Member of the Provincial Assembly of the Punjab
- In office 15 August 2018 – 14 January 2023
- Constituency: PP-198 Sahiwal-III
- In office 29 May 2013 – 31 May 2018

Personal details
- Born: 18 April 1973 (age 53) Sahiwal, Punjab, Pakistan
- Party: PMLN

= Muhammad Arshad Malik =

Pakistani politician

Muhammad Arshad Malik is a Pakistani politician who was a Member of the Provincial Assembly of the Punjab, from May 2013 to May 2018 and from August 2018 to January 2023.

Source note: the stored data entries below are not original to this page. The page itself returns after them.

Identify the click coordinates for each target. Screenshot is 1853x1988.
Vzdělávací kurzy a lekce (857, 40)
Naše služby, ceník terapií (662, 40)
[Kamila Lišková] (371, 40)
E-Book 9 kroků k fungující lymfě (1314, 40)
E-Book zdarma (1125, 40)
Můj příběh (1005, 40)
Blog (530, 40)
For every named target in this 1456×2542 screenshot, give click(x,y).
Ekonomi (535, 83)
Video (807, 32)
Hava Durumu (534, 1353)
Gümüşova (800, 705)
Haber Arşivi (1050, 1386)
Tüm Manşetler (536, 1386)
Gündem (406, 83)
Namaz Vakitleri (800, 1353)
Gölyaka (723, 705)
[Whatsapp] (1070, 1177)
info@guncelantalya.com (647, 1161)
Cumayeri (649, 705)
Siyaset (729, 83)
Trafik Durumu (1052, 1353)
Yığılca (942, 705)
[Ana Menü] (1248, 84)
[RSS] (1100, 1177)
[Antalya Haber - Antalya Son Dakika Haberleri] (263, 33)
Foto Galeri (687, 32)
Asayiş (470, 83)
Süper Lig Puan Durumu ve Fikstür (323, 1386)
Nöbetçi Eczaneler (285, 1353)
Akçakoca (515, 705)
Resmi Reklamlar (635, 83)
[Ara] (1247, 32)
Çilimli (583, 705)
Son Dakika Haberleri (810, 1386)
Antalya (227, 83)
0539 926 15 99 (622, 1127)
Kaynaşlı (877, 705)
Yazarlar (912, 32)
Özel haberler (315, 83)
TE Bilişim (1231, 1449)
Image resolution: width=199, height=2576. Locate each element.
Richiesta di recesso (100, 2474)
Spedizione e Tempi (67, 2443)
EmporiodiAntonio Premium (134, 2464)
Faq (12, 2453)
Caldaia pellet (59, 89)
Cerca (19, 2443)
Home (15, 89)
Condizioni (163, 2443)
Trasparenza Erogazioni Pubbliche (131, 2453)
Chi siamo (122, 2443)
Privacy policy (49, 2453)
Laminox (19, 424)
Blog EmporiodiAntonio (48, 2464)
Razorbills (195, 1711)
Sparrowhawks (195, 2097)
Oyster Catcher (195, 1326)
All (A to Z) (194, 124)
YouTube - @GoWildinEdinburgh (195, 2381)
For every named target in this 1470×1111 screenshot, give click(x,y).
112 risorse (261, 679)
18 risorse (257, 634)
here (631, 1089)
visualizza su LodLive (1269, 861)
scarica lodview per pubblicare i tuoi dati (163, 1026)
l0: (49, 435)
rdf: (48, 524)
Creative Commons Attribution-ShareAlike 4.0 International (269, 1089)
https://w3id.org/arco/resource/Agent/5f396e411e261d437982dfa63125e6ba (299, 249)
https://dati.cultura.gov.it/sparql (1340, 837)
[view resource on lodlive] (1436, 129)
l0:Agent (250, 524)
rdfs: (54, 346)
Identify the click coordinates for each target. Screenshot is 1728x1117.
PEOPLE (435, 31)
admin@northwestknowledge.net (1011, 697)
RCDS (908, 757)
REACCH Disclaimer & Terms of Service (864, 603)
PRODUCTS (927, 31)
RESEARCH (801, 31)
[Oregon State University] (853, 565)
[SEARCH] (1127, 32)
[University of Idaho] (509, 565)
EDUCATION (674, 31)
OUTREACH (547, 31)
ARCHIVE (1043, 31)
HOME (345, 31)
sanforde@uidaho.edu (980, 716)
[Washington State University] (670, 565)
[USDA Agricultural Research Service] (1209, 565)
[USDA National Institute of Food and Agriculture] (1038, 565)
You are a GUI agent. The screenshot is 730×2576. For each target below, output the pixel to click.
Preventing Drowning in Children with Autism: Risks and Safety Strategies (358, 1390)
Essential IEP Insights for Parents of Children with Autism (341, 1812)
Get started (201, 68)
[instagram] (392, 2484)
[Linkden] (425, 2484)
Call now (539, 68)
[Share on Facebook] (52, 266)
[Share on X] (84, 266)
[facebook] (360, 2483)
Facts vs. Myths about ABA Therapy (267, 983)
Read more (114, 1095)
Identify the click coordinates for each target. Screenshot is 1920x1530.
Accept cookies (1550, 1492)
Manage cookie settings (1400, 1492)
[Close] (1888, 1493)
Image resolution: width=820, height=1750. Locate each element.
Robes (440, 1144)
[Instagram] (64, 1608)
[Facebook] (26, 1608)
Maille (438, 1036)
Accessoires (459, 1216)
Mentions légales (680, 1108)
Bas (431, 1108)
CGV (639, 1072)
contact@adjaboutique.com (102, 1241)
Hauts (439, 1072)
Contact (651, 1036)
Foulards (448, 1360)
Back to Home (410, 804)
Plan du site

==Early life and education==
He was born on 18 April 1973 in Sahiwal.

He has the degree of Bachelor of Arts and the degree of Bachelor of Laws which he received from Bahauddin Zakariya University in 2009.

==Political career==

He was elected to the Provincial Assembly of the Punjab as a candidate of Pakistan Muslim League (Nawaz) (PML-N) from Constituency PP-222 (Sahiwal-III) in the 2013 Pakistani general election.

He was re-elected to Provincial Assembly of the Punjab as a candidate of PML-N from Constituency PP-198 (Sahiwal-III) in the 2018 Pakistani general election. His son Hassan Ramzan is studying in Aitchison College.